* **TASK PROMPT**:
An exact restatement is required. Cover only the lines of the records from the first through the line with "[Betaalmethoden] (105, 2487)", and skip pictures.

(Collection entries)
════════

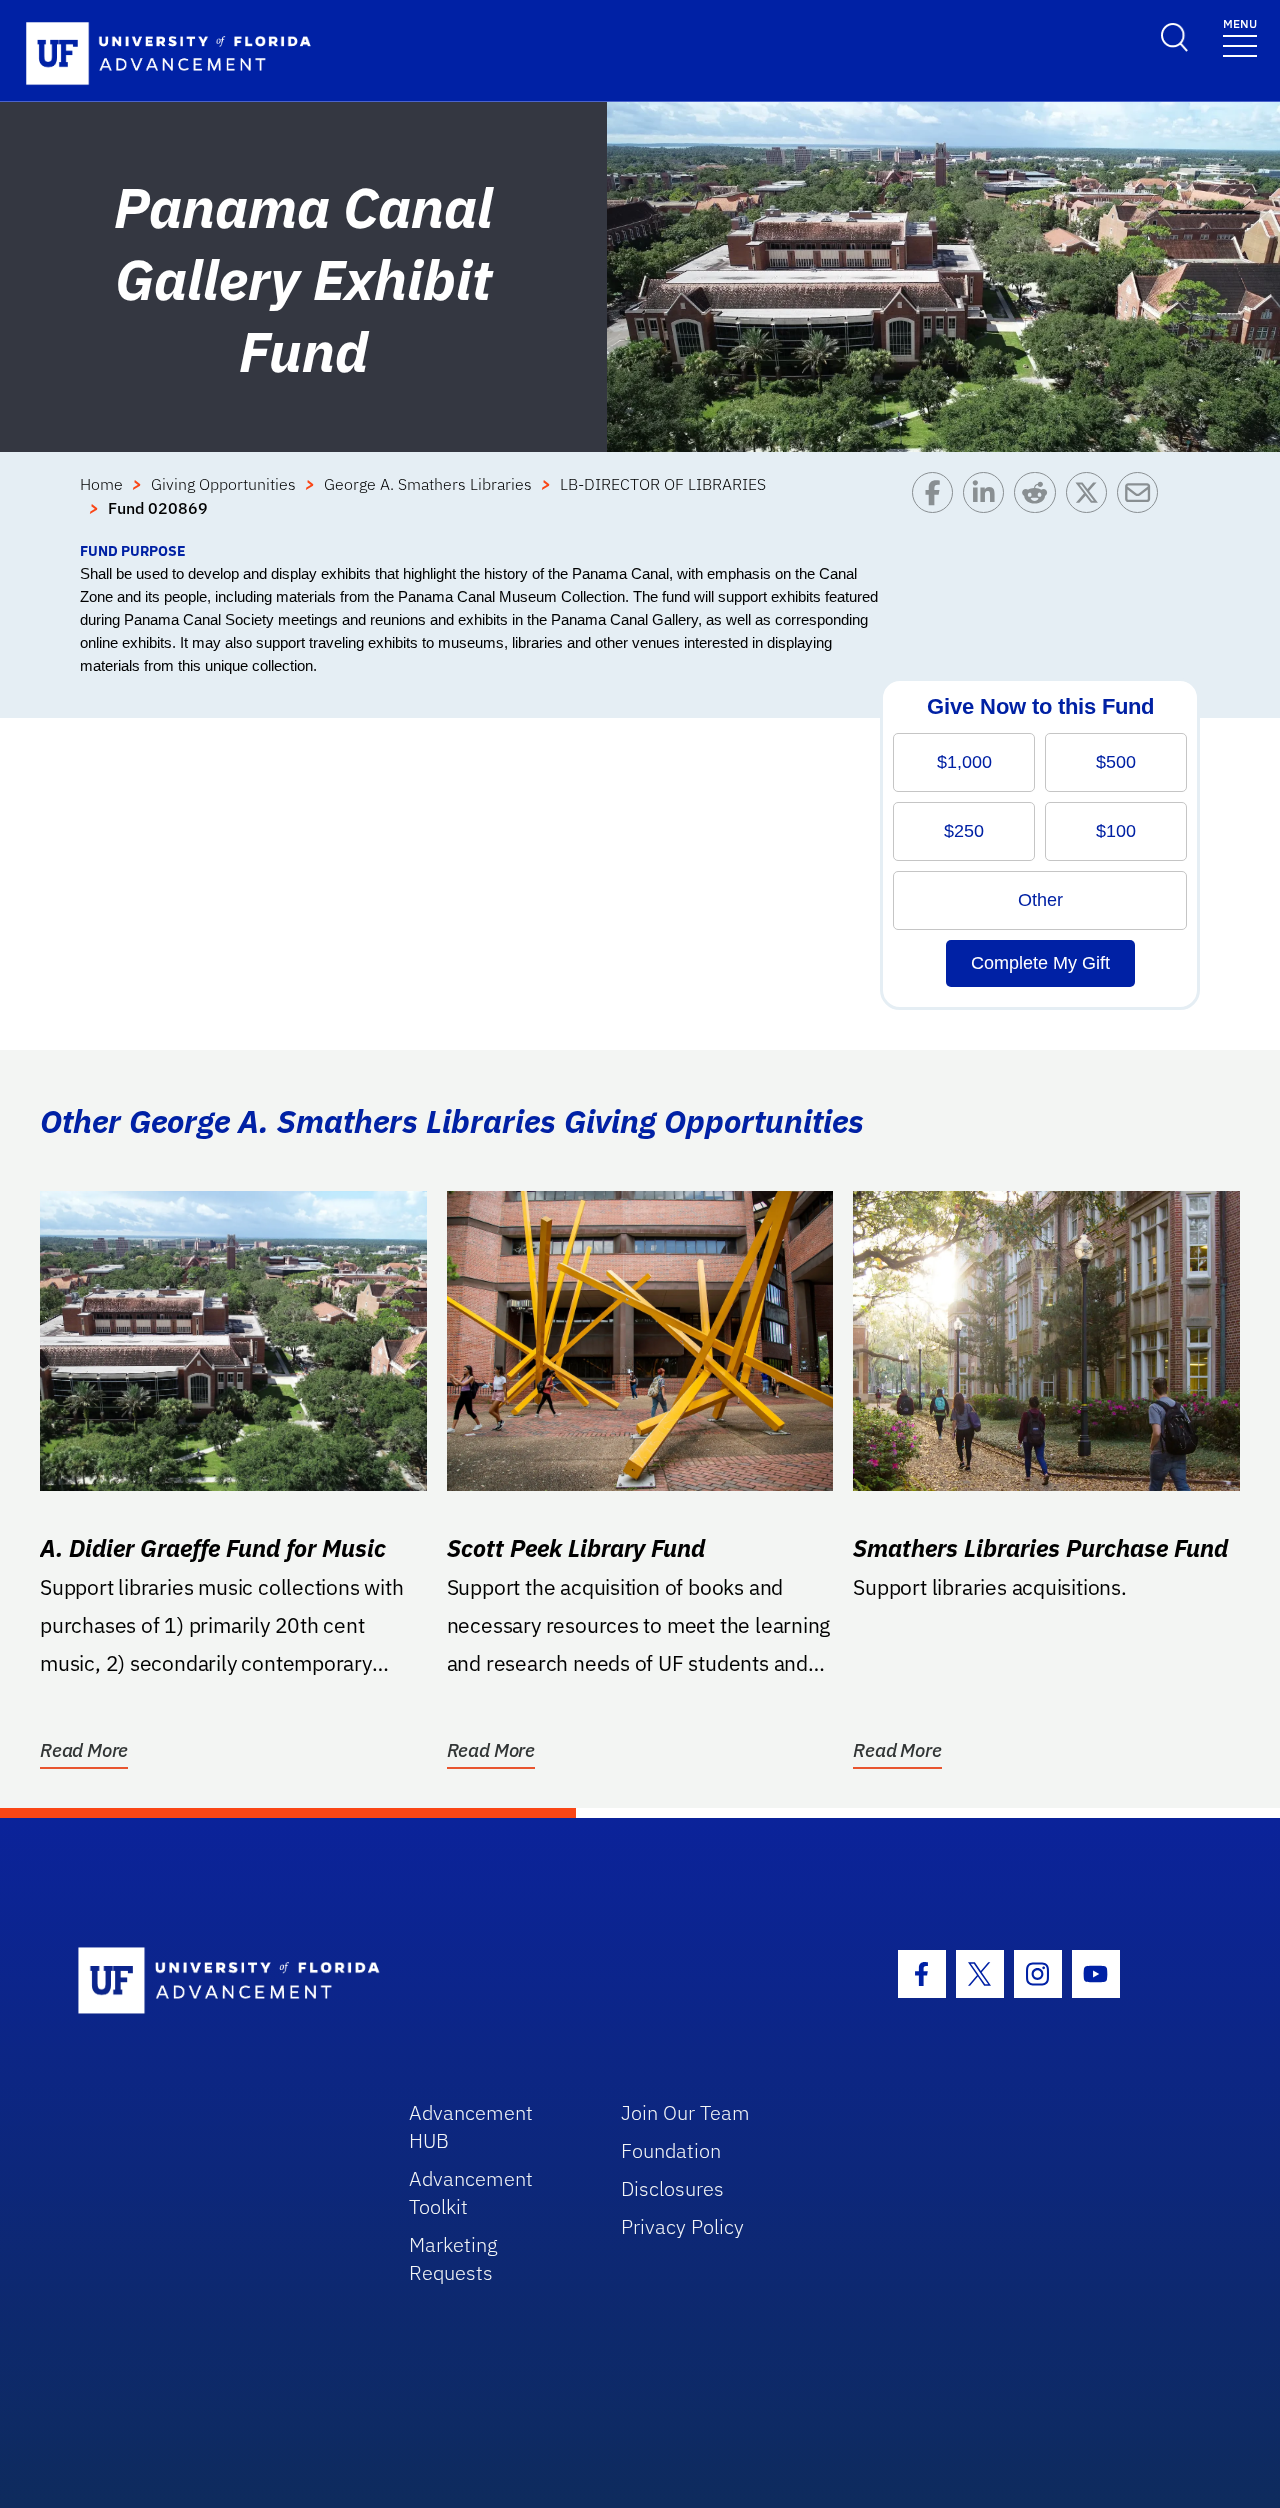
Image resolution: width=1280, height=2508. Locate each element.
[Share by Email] (1142, 506)
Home (101, 484)
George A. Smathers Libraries (428, 484)
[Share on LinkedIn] (988, 506)
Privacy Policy (682, 2226)
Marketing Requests (453, 2258)
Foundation (671, 2150)
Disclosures (672, 2188)
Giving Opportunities (223, 484)
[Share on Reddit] (1039, 506)
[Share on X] (1091, 506)
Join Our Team (685, 2112)
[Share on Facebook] (937, 506)
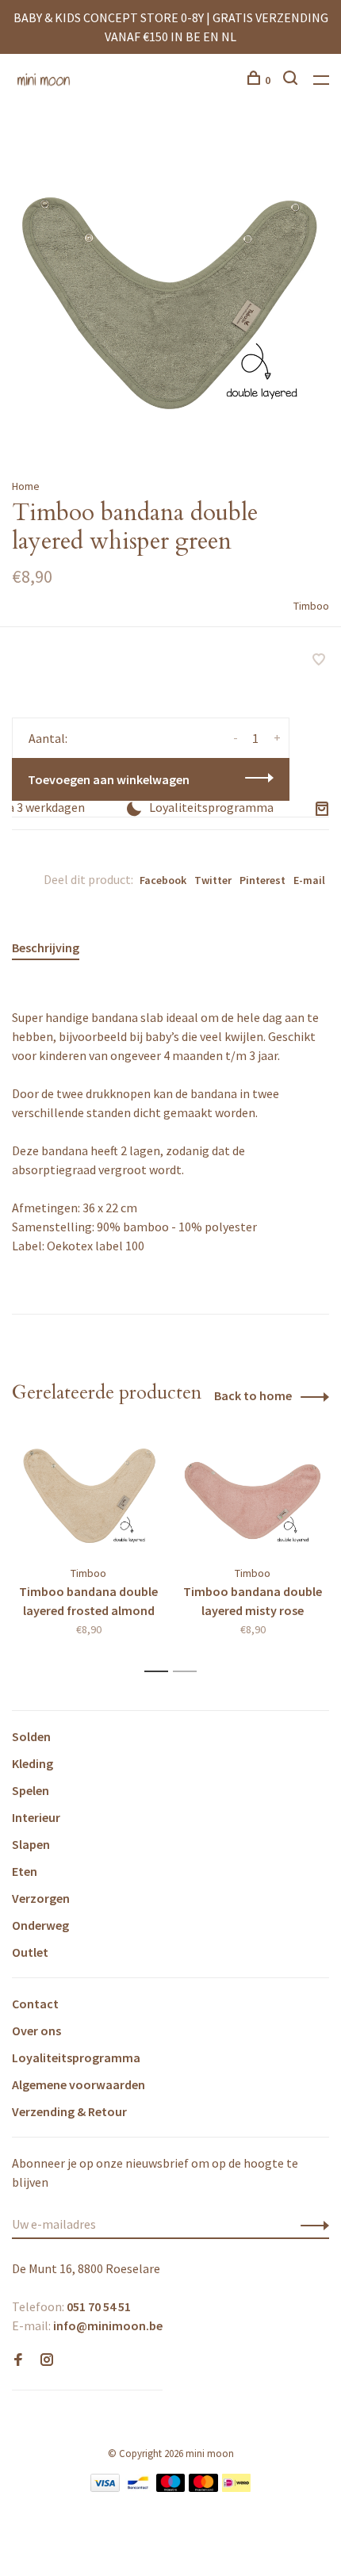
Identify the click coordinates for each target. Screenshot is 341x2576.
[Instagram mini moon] (46, 2360)
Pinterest (262, 880)
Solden (31, 1736)
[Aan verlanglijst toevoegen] (318, 660)
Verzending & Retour (69, 2111)
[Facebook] (18, 2360)
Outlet (30, 1952)
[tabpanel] (170, 291)
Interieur (36, 1817)
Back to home (253, 1395)
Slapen (31, 1844)
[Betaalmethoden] (105, 2487)
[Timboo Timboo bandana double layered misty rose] (252, 1495)
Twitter (213, 880)
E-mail (309, 880)
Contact (35, 2003)
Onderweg (40, 1925)
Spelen (30, 1790)
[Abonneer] (310, 2224)
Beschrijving (45, 947)
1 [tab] (160, 1672)
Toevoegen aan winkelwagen (109, 779)
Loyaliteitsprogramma (76, 2057)
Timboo (311, 606)
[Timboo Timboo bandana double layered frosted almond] (88, 1495)
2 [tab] (189, 1672)
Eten (24, 1871)
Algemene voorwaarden (78, 2084)
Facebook (163, 880)
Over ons (36, 2030)
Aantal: (48, 738)
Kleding (32, 1763)
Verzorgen (41, 1898)
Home (26, 486)
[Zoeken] (292, 80)
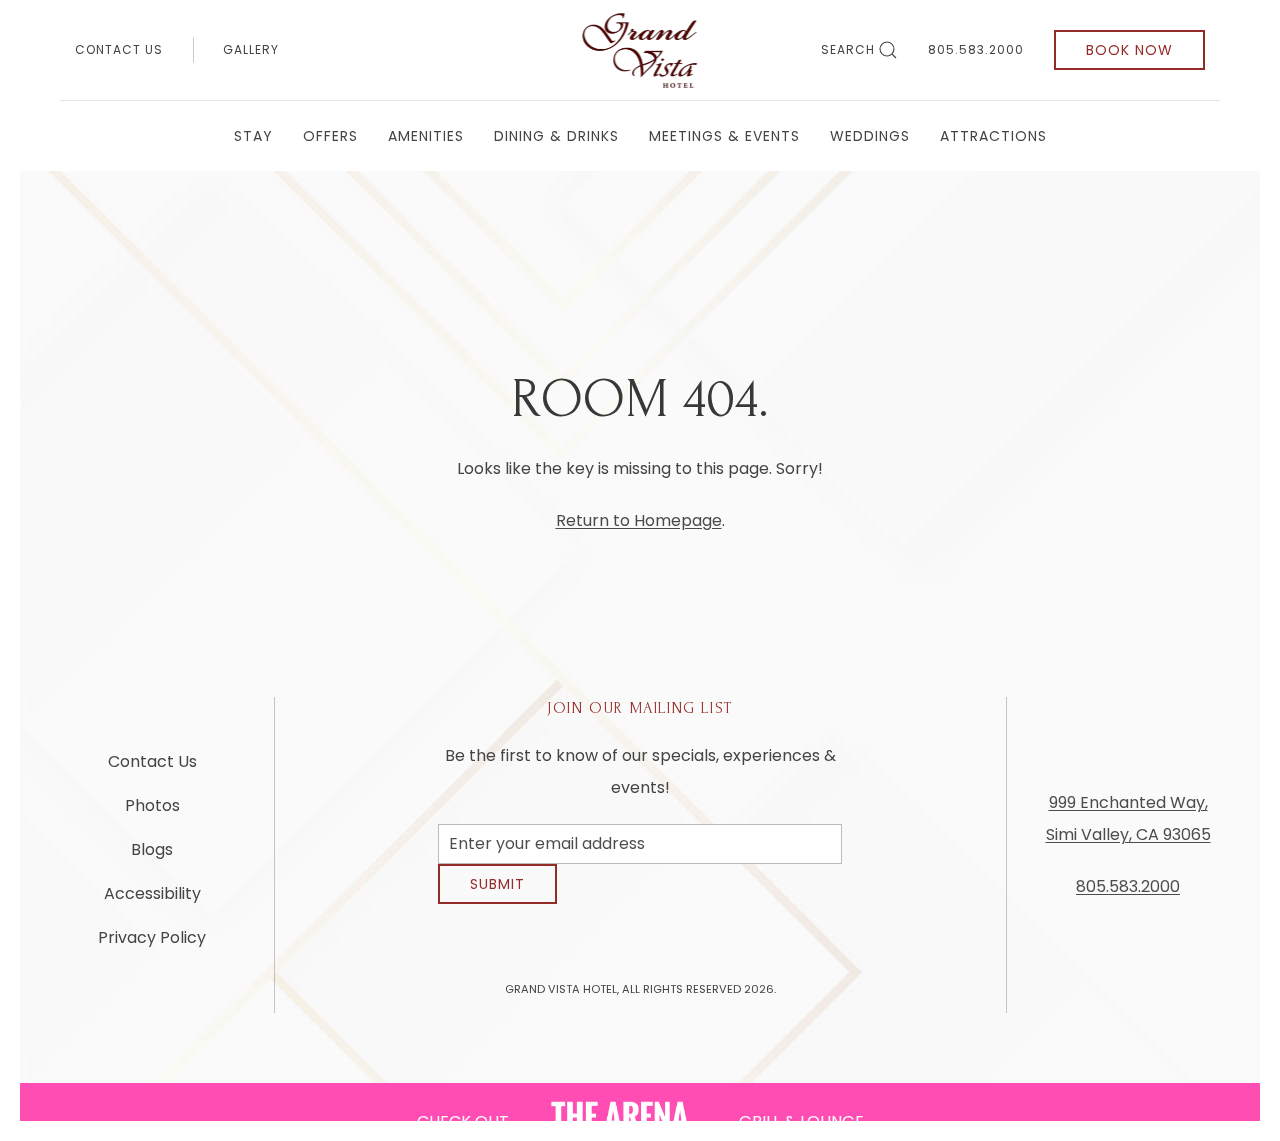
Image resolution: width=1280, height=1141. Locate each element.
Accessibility (152, 901)
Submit (497, 899)
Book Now (1129, 50)
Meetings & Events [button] (724, 136)
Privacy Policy (152, 945)
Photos (152, 813)
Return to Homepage (639, 520)
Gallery (251, 49)
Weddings (870, 136)
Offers (330, 136)
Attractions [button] (993, 136)
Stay (253, 136)
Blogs (152, 857)
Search (848, 49)
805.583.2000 (976, 49)
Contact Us (119, 49)
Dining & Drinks (556, 136)
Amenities (426, 136)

════════

* **EXPECTED OUTPUT**:
Image resolution: width=1280, height=2508. Locate each element.
[Share by Email] (1142, 506)
Home (101, 484)
George A. Smathers Libraries (428, 484)
[Share on LinkedIn] (988, 506)
Privacy Policy (682, 2226)
Marketing Requests (453, 2258)
Foundation (671, 2150)
Disclosures (672, 2188)
Giving Opportunities (223, 484)
[Share on Reddit] (1039, 506)
[Share on X] (1091, 506)
Join Our Team (685, 2112)
[Share on Facebook] (937, 506)
Identify the click coordinates for each target. Screenshot is 341x2576.
[Instagram mini moon] (46, 2360)
Pinterest (262, 880)
Solden (31, 1736)
[Aan verlanglijst toevoegen] (318, 660)
Verzending & Retour (69, 2111)
[Facebook] (18, 2360)
Outlet (30, 1952)
[tabpanel] (170, 291)
Interieur (36, 1817)
Back to home (253, 1395)
Slapen (31, 1844)
[Betaalmethoden] (105, 2487)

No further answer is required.